Over the years, the bishop has introduced the history of the diocese to all the seminarians by touring some of the historically significant places in the diocese’s history and hearing from priests who are most familiar with the diocese’s history.
Bishop Choby has also tried to give seminarians a range of parish assignments during their summer breaks from classes, spending time in small, rural parishes as well as larger urban and suburban parishes.
“In some cases, I have deliberately placed seminarians in parishes with priests from other countries who have been here long enough to have an appreciation for life in Middle Tennessee,” Bishop Choby said. Deacon Mutajuka, a native of Tanzania, has spent the last 18 months serving at Good Shepherd Church in Decherd, where he has been mentored by the pastor, Father Jean Baptiste Kyabuta, who also is a native of Africa.
Prior to their ordination, the men have participated in a two-week orientation program to give them an idea of some of the administrative functions of the diocese. “We’ve been very deliberate in terms of trying to prepare the men for their new role,” Bishop Choby said.
Boost in vocations
This year’s ordination is a high water mark for the increase in vocations in recent years, a trend that is expected to continue.

[Saved data entries]
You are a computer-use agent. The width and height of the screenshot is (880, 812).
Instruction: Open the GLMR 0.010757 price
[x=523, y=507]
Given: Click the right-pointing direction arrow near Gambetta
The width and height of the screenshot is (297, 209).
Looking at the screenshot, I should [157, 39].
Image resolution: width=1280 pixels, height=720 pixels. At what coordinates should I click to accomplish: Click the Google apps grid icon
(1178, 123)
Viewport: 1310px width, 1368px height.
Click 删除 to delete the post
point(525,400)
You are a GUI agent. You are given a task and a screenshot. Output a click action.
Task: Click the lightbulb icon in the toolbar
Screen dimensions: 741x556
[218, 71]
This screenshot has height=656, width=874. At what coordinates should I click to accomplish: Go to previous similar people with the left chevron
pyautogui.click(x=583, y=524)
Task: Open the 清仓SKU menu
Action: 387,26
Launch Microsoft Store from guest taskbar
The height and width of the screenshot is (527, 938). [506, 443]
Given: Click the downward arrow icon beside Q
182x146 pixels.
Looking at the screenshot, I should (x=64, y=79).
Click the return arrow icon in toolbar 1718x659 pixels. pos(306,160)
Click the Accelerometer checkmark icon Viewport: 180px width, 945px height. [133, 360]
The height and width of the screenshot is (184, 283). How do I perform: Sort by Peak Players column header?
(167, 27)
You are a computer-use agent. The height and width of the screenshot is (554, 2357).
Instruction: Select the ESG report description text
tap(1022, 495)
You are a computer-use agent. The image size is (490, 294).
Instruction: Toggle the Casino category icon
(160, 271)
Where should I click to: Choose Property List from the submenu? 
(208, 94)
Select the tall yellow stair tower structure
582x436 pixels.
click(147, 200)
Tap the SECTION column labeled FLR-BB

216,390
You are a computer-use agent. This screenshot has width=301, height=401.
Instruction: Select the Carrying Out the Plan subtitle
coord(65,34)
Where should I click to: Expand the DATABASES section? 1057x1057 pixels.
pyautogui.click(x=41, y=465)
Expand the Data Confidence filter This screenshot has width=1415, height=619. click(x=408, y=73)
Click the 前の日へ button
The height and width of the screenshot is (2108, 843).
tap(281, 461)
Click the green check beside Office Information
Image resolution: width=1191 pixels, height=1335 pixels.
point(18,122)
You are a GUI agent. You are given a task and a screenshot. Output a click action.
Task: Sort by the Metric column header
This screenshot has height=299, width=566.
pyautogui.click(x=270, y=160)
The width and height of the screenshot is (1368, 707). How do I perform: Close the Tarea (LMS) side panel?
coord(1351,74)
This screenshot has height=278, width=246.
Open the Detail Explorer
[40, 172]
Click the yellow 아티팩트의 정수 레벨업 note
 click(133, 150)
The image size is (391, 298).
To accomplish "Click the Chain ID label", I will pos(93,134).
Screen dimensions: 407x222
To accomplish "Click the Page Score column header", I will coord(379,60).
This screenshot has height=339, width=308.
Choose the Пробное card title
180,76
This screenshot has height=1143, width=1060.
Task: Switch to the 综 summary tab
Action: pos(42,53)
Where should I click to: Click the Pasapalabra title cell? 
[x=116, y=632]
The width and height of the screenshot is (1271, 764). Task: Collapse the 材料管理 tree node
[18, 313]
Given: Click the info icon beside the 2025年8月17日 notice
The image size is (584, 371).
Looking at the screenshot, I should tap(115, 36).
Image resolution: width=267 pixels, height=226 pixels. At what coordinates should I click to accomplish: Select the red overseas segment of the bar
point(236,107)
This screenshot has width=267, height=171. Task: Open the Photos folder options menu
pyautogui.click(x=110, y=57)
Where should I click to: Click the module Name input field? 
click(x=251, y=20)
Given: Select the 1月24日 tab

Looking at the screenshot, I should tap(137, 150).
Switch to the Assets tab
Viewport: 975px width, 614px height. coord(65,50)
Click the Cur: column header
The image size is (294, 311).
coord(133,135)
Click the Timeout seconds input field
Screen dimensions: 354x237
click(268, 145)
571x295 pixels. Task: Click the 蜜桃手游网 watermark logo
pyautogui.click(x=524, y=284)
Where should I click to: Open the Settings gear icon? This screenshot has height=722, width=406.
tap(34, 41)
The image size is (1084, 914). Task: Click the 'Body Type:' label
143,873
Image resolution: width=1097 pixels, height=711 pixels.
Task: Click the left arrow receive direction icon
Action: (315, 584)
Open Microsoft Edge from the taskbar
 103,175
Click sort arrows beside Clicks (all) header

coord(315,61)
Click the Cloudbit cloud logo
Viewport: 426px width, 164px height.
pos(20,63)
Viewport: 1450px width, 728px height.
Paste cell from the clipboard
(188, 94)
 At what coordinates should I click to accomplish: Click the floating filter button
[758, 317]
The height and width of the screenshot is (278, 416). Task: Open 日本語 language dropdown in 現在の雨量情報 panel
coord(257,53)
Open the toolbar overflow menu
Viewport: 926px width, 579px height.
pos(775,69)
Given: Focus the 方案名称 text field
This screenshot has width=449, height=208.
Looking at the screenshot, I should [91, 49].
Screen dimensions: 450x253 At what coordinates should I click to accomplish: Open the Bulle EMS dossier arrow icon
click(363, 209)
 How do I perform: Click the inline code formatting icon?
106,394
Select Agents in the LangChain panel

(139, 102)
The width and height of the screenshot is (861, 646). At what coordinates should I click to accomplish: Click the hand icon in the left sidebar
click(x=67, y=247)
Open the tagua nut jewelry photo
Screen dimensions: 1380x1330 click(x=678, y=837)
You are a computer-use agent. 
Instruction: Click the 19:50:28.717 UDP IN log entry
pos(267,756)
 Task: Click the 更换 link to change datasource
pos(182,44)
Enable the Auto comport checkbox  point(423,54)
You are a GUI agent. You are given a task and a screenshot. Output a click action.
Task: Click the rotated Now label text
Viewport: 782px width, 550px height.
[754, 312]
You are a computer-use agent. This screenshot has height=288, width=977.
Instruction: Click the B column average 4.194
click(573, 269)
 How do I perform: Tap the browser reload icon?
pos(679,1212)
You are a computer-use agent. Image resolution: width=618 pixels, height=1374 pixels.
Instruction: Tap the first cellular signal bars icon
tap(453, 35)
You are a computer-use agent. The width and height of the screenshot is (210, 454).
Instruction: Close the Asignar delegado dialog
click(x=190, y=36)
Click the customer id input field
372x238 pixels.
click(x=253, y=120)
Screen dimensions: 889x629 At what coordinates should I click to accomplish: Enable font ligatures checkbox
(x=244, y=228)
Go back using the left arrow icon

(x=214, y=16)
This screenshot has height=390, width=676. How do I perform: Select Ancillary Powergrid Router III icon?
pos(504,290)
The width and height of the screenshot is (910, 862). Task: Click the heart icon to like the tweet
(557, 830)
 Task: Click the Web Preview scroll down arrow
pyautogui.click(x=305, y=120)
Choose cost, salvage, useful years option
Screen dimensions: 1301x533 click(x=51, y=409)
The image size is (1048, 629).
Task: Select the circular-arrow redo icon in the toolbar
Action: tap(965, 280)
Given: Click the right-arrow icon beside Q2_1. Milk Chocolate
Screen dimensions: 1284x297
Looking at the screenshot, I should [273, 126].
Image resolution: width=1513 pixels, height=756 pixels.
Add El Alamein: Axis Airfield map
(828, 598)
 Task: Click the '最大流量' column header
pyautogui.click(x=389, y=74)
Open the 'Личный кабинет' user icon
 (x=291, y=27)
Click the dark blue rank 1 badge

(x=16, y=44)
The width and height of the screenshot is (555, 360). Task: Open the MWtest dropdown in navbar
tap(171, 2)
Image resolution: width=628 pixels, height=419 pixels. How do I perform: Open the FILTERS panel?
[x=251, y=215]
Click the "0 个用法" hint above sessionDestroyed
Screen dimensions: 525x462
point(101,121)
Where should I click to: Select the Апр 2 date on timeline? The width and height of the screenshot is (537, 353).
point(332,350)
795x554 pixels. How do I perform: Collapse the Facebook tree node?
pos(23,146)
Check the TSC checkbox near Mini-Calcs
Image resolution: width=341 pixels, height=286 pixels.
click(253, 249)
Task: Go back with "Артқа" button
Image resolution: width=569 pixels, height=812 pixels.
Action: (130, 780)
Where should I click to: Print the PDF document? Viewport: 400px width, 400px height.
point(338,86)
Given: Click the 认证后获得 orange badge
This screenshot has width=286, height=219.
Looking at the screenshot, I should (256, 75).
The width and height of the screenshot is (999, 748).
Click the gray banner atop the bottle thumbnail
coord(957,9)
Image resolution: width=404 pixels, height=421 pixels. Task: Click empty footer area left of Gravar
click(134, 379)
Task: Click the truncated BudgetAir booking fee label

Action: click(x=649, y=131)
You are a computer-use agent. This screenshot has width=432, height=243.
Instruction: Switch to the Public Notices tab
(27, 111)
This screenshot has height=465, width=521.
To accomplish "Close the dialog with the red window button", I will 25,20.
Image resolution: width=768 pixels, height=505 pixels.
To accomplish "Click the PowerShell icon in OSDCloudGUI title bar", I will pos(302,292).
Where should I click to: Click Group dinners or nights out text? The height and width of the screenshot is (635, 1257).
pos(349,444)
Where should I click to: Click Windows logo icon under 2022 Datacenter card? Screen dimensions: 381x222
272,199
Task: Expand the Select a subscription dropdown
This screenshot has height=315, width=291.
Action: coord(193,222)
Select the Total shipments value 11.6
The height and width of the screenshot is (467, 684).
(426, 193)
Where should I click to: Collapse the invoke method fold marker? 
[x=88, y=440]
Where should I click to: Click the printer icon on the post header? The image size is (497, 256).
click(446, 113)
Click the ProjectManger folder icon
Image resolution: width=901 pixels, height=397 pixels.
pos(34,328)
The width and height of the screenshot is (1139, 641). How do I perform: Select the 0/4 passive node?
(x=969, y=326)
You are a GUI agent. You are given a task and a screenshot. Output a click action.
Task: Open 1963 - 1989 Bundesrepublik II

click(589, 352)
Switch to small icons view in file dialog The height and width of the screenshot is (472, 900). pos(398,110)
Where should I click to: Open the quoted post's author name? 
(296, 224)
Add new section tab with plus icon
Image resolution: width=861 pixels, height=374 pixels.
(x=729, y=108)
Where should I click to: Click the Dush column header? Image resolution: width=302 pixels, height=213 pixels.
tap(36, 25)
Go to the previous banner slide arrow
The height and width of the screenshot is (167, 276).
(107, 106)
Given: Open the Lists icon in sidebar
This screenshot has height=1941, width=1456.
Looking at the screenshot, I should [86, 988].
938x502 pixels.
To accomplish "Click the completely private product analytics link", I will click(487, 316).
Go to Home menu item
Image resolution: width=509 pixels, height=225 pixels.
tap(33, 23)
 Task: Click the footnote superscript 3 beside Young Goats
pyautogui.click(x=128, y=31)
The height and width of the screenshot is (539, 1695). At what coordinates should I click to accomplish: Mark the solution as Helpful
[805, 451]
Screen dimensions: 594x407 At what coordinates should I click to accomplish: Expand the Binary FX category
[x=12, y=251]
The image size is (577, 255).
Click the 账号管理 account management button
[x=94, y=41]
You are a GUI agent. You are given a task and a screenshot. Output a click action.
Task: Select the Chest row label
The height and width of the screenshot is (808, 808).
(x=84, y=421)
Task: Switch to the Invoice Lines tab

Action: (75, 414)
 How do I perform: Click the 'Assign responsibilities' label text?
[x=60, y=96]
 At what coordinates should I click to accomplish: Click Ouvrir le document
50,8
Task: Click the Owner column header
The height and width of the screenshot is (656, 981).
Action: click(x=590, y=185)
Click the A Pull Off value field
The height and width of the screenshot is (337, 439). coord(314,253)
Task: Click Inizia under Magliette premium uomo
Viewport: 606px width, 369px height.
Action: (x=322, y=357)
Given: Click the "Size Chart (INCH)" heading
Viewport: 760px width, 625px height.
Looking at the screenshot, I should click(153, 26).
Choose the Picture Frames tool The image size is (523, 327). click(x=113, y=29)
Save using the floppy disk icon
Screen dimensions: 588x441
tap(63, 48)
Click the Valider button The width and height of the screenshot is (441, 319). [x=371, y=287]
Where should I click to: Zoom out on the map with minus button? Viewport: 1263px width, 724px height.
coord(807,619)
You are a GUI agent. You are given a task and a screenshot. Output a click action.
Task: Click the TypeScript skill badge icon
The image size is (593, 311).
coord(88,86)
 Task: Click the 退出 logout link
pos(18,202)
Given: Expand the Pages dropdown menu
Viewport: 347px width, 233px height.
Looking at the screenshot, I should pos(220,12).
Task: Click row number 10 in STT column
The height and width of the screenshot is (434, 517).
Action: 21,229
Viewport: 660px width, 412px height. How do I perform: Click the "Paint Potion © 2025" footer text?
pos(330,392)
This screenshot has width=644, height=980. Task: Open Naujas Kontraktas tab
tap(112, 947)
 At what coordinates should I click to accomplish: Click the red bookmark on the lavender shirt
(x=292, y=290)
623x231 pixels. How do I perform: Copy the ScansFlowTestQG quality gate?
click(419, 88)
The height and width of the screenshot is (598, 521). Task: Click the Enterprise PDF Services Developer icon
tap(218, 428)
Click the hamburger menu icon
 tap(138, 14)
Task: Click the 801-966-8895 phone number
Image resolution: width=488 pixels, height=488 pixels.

USING THE INFORMATION.
A. Reproduce word for word the part of the source text starting with "Over the years, the" and going on through "and suburban parishes.".
B. According to the source text, why did the men take part in a two-week orientation program before their ordination? Answer in one to three sentences.
C. Decide whether each statement agrees with the source text, answering yes or no and quoting the words that settle it: (i) Deacon Mutajuka has served at Good Shepherd Church in Decherd for the last 18 months. (ii) Seminarians' summer parish assignments were limited to large urban parishes. (iii) The rise in vocations is expected to stop after this year's ordination.

ANSWER LIST.
A.
Over the years, the bishop has introduced the history of the diocese to all the seminarians by touring some of the historically significant places in the diocese’s history and hearing from priests who are most familiar with the diocese’s history.
Bishop Choby has also tried to give seminarians a range of parish assignments during their summer breaks from classes, spending time in small, rural parishes as well as larger urban and suburban parishes.

B. The program was meant to give them an idea of some of the administrative functions of the diocese. Bishop Choby described it as part of a deliberate effort to prepare the men for their new role.

C.
(i) Yes: "has spent the last 18 months serving at Good Shepherd Church in Decherd."
(ii) No: "spending time in small, rural parishes as well as larger urban and suburban parishes."
(iii) No: "a trend that is expected to continue."